ACTIVITY: Copy out every record that follows, word for word.

DATASET ENTRIES:
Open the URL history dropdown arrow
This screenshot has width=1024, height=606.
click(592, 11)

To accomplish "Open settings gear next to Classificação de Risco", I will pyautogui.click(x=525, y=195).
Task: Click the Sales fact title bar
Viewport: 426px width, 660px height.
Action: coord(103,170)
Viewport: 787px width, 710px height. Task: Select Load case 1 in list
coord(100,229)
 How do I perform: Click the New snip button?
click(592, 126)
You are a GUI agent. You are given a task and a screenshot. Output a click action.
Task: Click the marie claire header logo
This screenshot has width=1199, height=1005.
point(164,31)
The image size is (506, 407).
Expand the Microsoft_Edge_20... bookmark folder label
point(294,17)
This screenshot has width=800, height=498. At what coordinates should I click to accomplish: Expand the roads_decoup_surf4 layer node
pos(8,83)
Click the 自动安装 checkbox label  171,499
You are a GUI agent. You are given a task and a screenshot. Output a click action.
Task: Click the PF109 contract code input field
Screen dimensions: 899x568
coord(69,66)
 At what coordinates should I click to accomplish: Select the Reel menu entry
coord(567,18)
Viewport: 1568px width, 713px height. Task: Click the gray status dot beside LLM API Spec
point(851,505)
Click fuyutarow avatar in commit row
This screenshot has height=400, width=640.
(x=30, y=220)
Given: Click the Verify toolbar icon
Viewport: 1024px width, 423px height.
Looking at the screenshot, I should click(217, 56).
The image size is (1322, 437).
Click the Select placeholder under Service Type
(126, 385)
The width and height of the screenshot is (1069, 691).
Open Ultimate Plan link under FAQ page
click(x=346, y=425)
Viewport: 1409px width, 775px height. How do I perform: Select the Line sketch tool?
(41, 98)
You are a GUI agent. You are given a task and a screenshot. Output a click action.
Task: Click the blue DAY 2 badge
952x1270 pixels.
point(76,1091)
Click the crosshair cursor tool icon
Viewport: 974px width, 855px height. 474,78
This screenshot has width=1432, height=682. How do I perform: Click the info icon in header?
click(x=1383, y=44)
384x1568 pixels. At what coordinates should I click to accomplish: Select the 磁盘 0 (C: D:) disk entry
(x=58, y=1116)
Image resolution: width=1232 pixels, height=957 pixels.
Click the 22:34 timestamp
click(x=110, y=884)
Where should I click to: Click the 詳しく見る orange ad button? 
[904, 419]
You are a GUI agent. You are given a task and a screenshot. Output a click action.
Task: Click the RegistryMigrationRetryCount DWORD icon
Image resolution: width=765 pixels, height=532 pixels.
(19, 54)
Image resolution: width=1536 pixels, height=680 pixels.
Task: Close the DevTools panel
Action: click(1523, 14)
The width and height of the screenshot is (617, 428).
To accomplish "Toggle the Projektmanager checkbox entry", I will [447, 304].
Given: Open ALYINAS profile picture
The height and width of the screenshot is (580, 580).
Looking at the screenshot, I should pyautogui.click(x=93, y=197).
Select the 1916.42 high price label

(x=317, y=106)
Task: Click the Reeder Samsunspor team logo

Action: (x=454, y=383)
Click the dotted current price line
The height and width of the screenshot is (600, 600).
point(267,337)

RESPONSE TO THIS TASK:
Open the URL history dropdown arrow
This screenshot has width=1024, height=606.
click(592, 11)

To accomplish "Open settings gear next to Classificação de Risco", I will pyautogui.click(x=525, y=195).
Task: Click the Sales fact title bar
Viewport: 426px width, 660px height.
Action: coord(103,170)
Viewport: 787px width, 710px height. Task: Select Load case 1 in list
coord(100,229)
 How do I perform: Click the New snip button?
click(592, 126)
You are a GUI agent. You are given a task and a screenshot. Output a click action.
Task: Click the marie claire header logo
This screenshot has width=1199, height=1005.
point(164,31)
The image size is (506, 407).
Expand the Microsoft_Edge_20... bookmark folder label
point(294,17)
This screenshot has width=800, height=498. At what coordinates should I click to accomplish: Expand the roads_decoup_surf4 layer node
pos(8,83)
Click the 自动安装 checkbox label  171,499
You are a GUI agent. You are given a task and a screenshot. Output a click action.
Task: Click the PF109 contract code input field
Screen dimensions: 899x568
coord(69,66)
 At what coordinates should I click to accomplish: Select the Reel menu entry
coord(567,18)
Viewport: 1568px width, 713px height. Task: Click the gray status dot beside LLM API Spec
point(851,505)
Click fuyutarow avatar in commit row
This screenshot has height=400, width=640.
(x=30, y=220)
Given: Click the Verify toolbar icon
Viewport: 1024px width, 423px height.
Looking at the screenshot, I should click(217, 56).
The image size is (1322, 437).
Click the Select placeholder under Service Type
(126, 385)
The width and height of the screenshot is (1069, 691).
Open Ultimate Plan link under FAQ page
click(x=346, y=425)
Viewport: 1409px width, 775px height. How do I perform: Select the Line sketch tool?
(41, 98)
You are a GUI agent. You are given a task and a screenshot. Output a click action.
Task: Click the blue DAY 2 badge
952x1270 pixels.
point(76,1091)
Click the crosshair cursor tool icon
Viewport: 974px width, 855px height. 474,78
This screenshot has width=1432, height=682. How do I perform: Click the info icon in header?
click(x=1383, y=44)
384x1568 pixels. At what coordinates should I click to accomplish: Select the 磁盘 0 (C: D:) disk entry
(x=58, y=1116)
Image resolution: width=1232 pixels, height=957 pixels.
Click the 22:34 timestamp
click(x=110, y=884)
Where should I click to: Click the 詳しく見る orange ad button? 
[904, 419]
You are a GUI agent. You are given a task and a screenshot. Output a click action.
Task: Click the RegistryMigrationRetryCount DWORD icon
Image resolution: width=765 pixels, height=532 pixels.
(19, 54)
Image resolution: width=1536 pixels, height=680 pixels.
Task: Close the DevTools panel
Action: click(1523, 14)
The width and height of the screenshot is (617, 428).
To accomplish "Toggle the Projektmanager checkbox entry", I will [447, 304].
Given: Open ALYINAS profile picture
The height and width of the screenshot is (580, 580).
Looking at the screenshot, I should pyautogui.click(x=93, y=197).
Select the 1916.42 high price label

(x=317, y=106)
Task: Click the Reeder Samsunspor team logo

Action: (x=454, y=383)
Click the dotted current price line
The height and width of the screenshot is (600, 600).
point(267,337)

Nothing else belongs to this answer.